How long the seizures last indicate how quickly the pet must be seen by a veterinarian. If the seizure lasts 5 minutes or more, or if the animal experiences more than two seizure episodes within 24 hours, then the pet should see a veterinarian right away. If the pet cannot get an appointment with the primary care veterinarian, owners should take the pet to an emergency hospital because of the seriousness of this situation.

“These scenarios are cause for alarm because with each seizure that occurs, it becomes easier to have another one and harder to stop them,” Dr. Hague explains. Prolonged seizures can cause the body to overheat and cause serious damage to the animal.

Your family veterinarian may refer your pet to a specialty hospital, such as the University of Illinois Veterinary Teaching Hospital, if further diagnostics or a second opinion is needed.

Seizures could indicate a wide variety of disorders. In making a diagnosis, the veterinarian takes into consideration the animal’s history, age, and findings of the neurological examination. The neurological examination examines the pet’s mental status, gait and posture, the function of the cranial nerves, postural reactions, and spinal reflexes. Each of these components helps the veterinarian determine what the issue is and where it is located.

Treatment and Prevention

“Treatment of seizures can vary depending on the cause and the particulars of the case,” Dr. Hague says. Medications are available to reduce the number and frequency of the seizure episodes. The veterinarian will look at the side effects and the efficacy of the medication and recommend the best option for the patient.

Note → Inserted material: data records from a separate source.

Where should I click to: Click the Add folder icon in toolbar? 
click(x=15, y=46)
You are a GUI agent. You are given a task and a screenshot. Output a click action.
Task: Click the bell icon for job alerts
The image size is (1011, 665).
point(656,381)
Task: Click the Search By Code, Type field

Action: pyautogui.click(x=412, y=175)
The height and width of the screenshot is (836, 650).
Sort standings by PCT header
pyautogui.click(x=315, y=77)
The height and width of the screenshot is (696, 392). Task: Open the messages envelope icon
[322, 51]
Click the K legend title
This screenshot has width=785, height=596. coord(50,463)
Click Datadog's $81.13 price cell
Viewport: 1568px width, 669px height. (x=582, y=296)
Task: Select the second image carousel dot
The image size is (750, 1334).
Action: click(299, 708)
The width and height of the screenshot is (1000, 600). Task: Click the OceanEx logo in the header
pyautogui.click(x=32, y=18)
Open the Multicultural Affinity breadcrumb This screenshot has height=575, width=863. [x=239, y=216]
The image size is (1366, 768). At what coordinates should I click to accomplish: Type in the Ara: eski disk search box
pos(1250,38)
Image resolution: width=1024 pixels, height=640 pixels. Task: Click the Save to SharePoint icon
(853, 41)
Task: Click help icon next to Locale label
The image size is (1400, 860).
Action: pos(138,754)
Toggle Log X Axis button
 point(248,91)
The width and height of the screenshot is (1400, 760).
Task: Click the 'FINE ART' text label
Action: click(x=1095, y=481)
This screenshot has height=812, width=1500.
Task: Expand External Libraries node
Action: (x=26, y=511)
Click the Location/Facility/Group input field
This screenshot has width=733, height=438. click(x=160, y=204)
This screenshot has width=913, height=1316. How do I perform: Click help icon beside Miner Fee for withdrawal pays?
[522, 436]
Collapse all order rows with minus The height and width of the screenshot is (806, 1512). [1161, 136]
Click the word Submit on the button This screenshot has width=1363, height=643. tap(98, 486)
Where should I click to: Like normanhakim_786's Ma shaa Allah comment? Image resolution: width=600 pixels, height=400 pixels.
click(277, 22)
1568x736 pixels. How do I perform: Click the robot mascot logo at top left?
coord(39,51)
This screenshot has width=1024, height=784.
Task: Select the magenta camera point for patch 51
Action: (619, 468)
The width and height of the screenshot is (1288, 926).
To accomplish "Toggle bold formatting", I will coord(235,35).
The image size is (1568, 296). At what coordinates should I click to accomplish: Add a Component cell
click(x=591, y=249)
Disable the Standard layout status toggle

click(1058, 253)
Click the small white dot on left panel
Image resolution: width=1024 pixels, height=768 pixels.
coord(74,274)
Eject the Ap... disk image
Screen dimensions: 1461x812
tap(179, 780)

“One of the easiest ways to prevent seizures is to routinely have the pet vaccinated,” Dr. Hague stresses. Vaccinations help prevent certain diseases, such as canine distemper virus or rabies, that can cause neurologic symptoms, such as seizures.

Seizures may also occur in conjunction with other diseases, such as stroke, cancer, toxicity, and inflammatory diseases. Owners should feel assured that their pet’s seizures are not the owners’ fault.